--- start of Information supplied ---

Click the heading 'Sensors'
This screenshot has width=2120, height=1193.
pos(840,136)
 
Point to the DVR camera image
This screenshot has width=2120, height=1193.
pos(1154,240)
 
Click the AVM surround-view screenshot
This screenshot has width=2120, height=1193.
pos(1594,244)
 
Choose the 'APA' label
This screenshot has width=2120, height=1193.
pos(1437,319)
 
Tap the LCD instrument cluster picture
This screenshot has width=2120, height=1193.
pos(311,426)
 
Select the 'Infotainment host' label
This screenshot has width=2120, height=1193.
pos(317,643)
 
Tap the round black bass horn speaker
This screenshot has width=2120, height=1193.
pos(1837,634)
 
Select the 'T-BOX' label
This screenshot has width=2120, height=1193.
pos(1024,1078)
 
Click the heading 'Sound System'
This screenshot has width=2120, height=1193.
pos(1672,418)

--- end of Information supplied ---

> Set task
Turn every line of the records above into a numbered list, leaving out the blank lines.

> Result of this task
1. Click the heading 'Sensors'
2. This screenshot has width=2120, height=1193.
3. pos(840,136)
4. Point to the DVR camera image
5. This screenshot has width=2120, height=1193.
6. pos(1154,240)
7. Click the AVM surround-view screenshot
8. This screenshot has width=2120, height=1193.
9. pos(1594,244)
10. Choose the 'APA' label
11. This screenshot has width=2120, height=1193.
12. pos(1437,319)
13. Tap the LCD instrument cluster picture
14. This screenshot has width=2120, height=1193.
15. pos(311,426)
16. Select the 'Infotainment host' label
17. This screenshot has width=2120, height=1193.
18. pos(317,643)
19. Tap the round black bass horn speaker
20. This screenshot has width=2120, height=1193.
21. pos(1837,634)
22. Select the 'T-BOX' label
23. This screenshot has width=2120, height=1193.
24. pos(1024,1078)
25. Click the heading 'Sound System'
26. This screenshot has width=2120, height=1193.
27. pos(1672,418)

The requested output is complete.